* TASK OBJECTIVE *
Copy every line from the records below that holds the word "output".

* DATA EXTRACT *
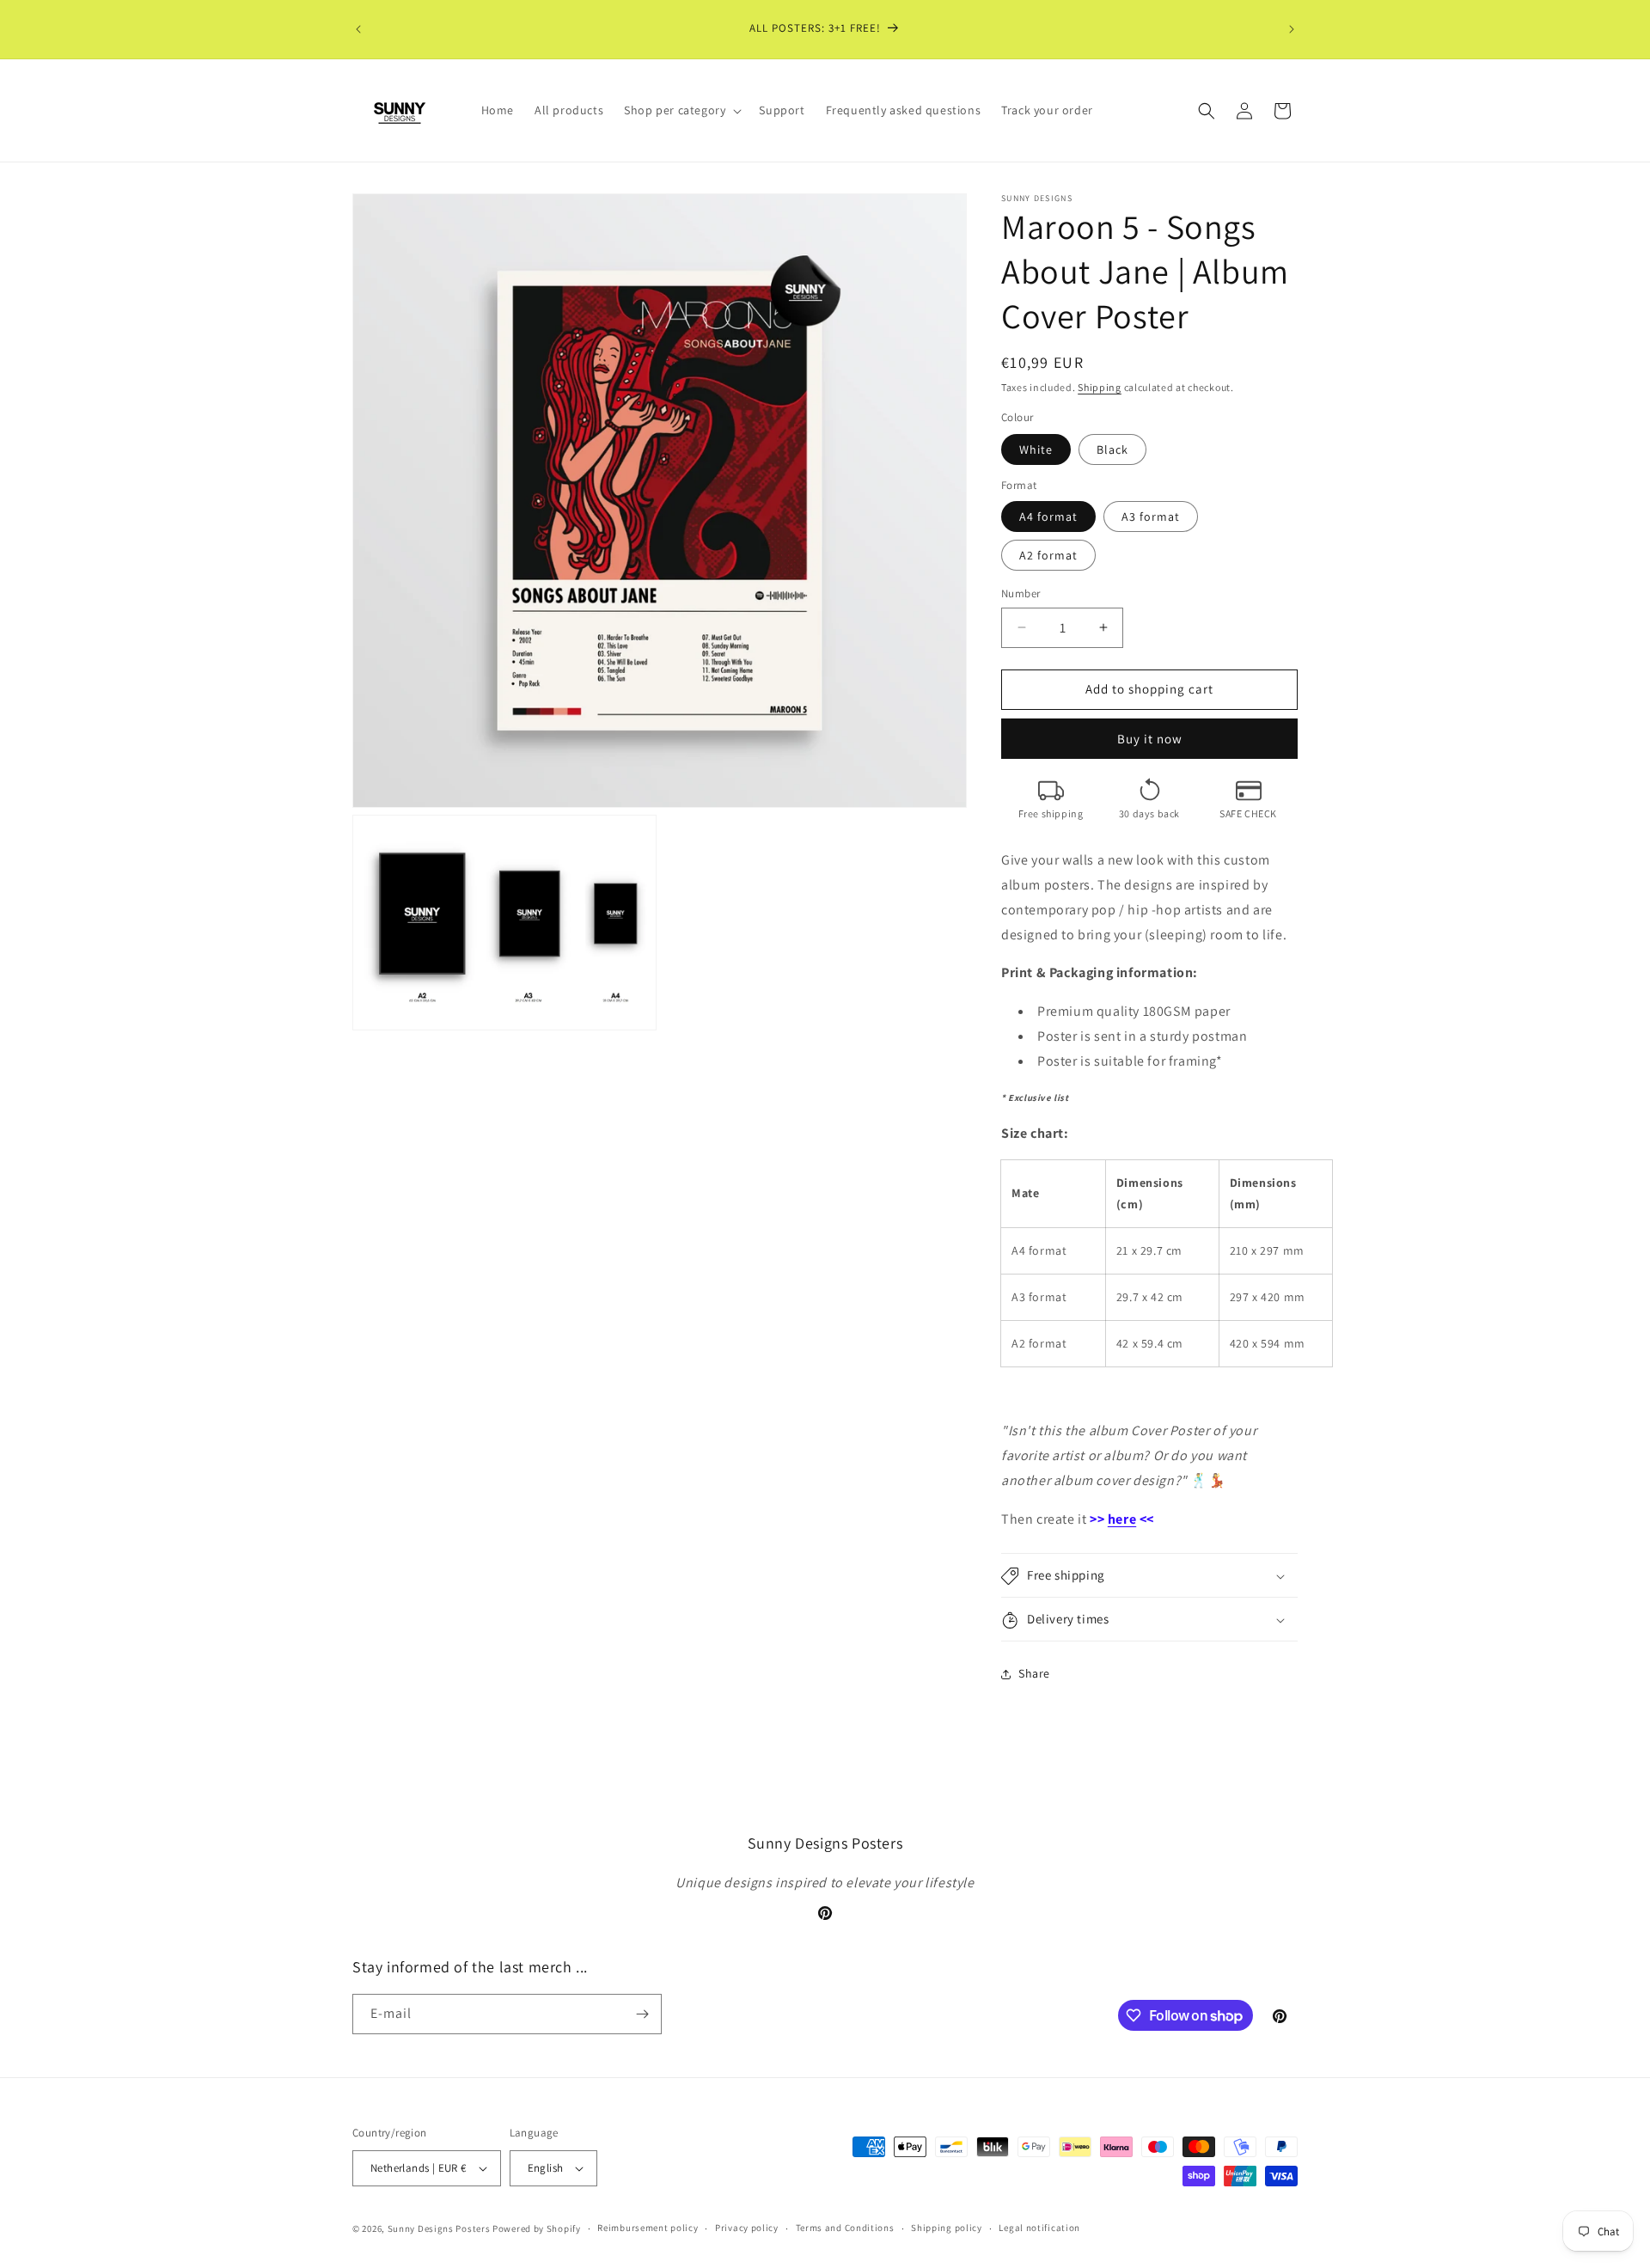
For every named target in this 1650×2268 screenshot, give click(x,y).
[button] (681, 110)
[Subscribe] (642, 2014)
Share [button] (1034, 1673)
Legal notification (1039, 2228)
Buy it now (1149, 739)
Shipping (1099, 387)
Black (1112, 449)
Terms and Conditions (845, 2228)
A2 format (1048, 555)
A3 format (1150, 516)
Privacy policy (747, 2228)
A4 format (1048, 516)
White (1036, 449)
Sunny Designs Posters (439, 2228)
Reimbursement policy (647, 2228)
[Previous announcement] (358, 29)
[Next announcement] (1292, 29)
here (1122, 1519)
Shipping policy (946, 2228)
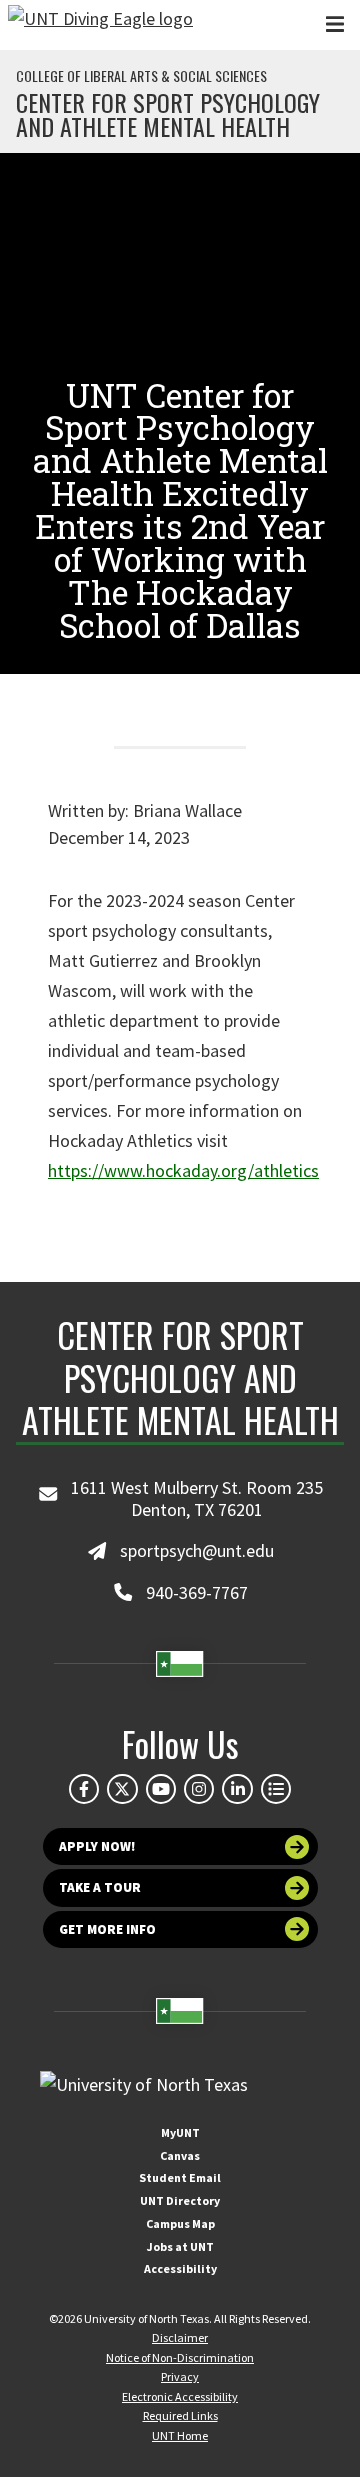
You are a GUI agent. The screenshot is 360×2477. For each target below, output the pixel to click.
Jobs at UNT (180, 2246)
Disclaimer (180, 2337)
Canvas (180, 2155)
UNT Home (180, 2435)
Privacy (180, 2376)
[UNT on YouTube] (161, 1789)
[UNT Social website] (276, 1789)
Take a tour (100, 1887)
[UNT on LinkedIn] (237, 1789)
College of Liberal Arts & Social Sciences (141, 76)
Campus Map (180, 2223)
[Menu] (335, 24)
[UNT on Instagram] (199, 1789)
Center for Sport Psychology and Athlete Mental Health (168, 114)
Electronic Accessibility (180, 2396)
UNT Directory (180, 2200)
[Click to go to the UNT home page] (100, 25)
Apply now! (97, 1846)
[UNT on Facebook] (84, 1789)
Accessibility (180, 2268)
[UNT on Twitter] (122, 1789)
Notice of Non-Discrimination (180, 2357)
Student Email (180, 2177)
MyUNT (180, 2132)
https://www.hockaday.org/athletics (183, 1170)
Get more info (107, 1929)
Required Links (180, 2415)
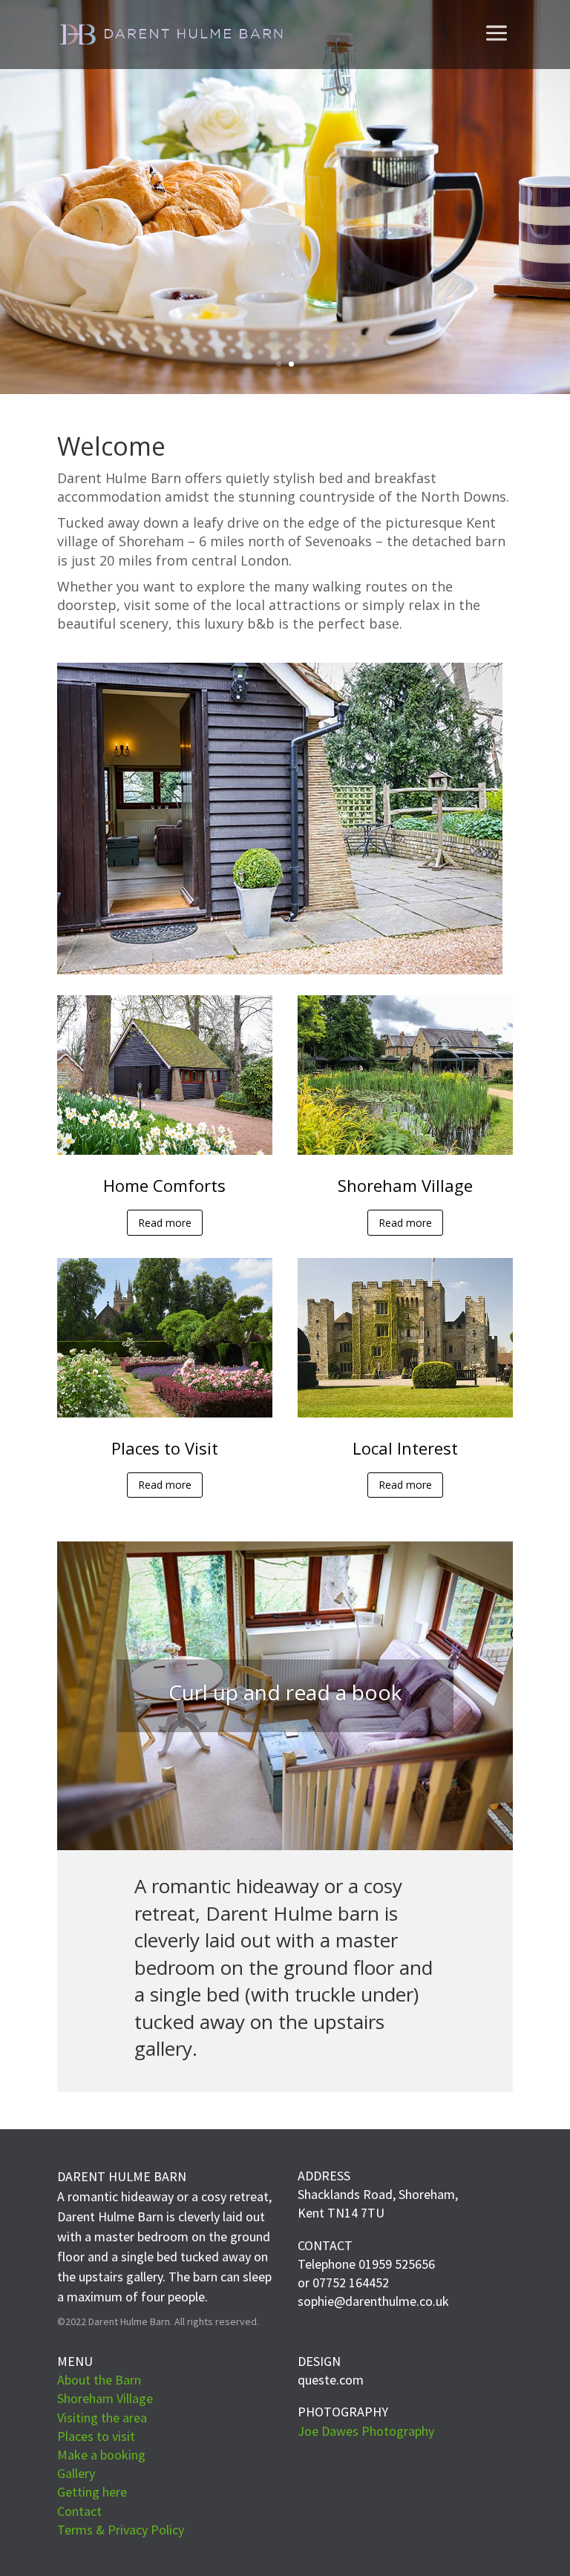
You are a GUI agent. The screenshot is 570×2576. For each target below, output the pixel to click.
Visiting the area (102, 2417)
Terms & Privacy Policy (120, 2529)
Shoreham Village (105, 2398)
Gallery (76, 2473)
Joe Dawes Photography (366, 2430)
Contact (79, 2511)
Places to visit (96, 2436)
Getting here (92, 2491)
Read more (164, 1223)
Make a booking (101, 2454)
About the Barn (99, 2379)
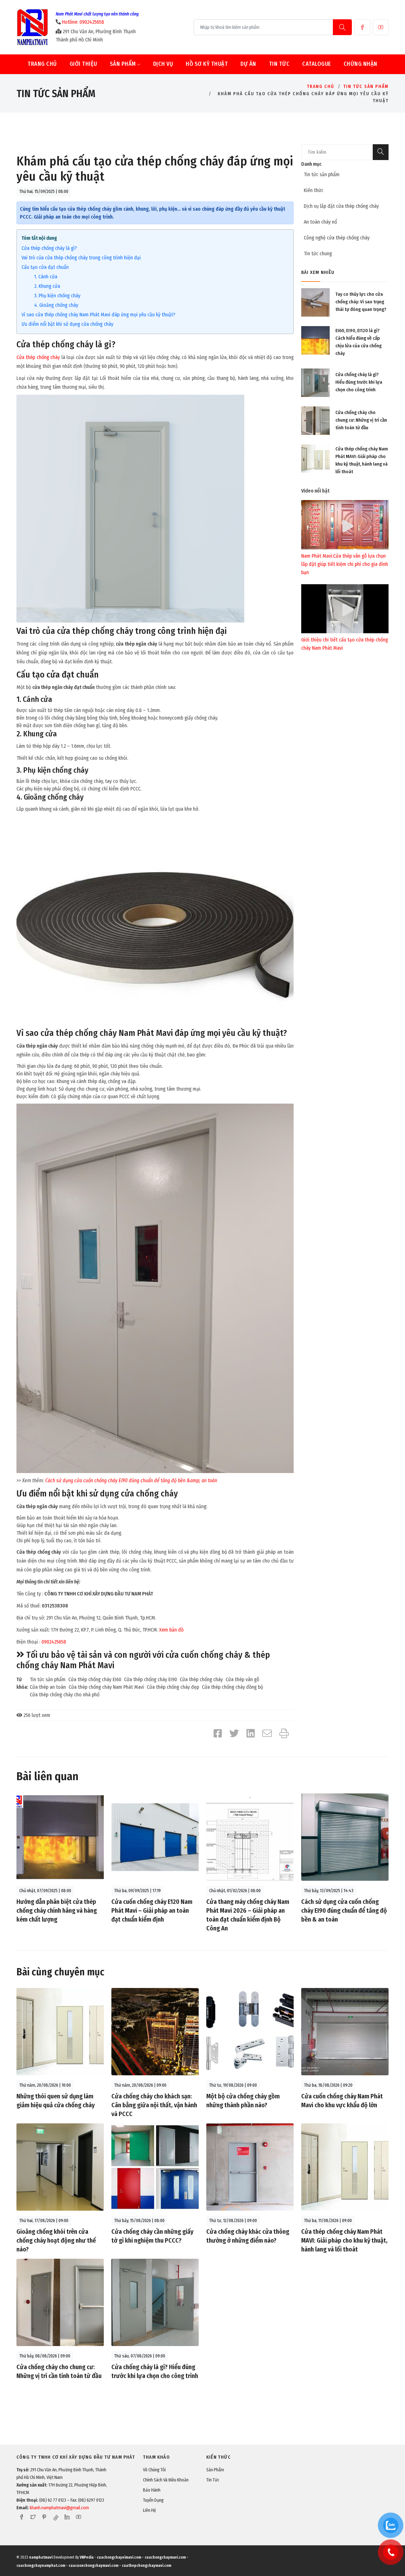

* ANSWER BOX *
You are a GUI agent. The screenshot is 360×2477. For each target below, output the pixel to click.
You are a GUI agent. The screenshot is 570×2576. For each target below, output the pixel to click.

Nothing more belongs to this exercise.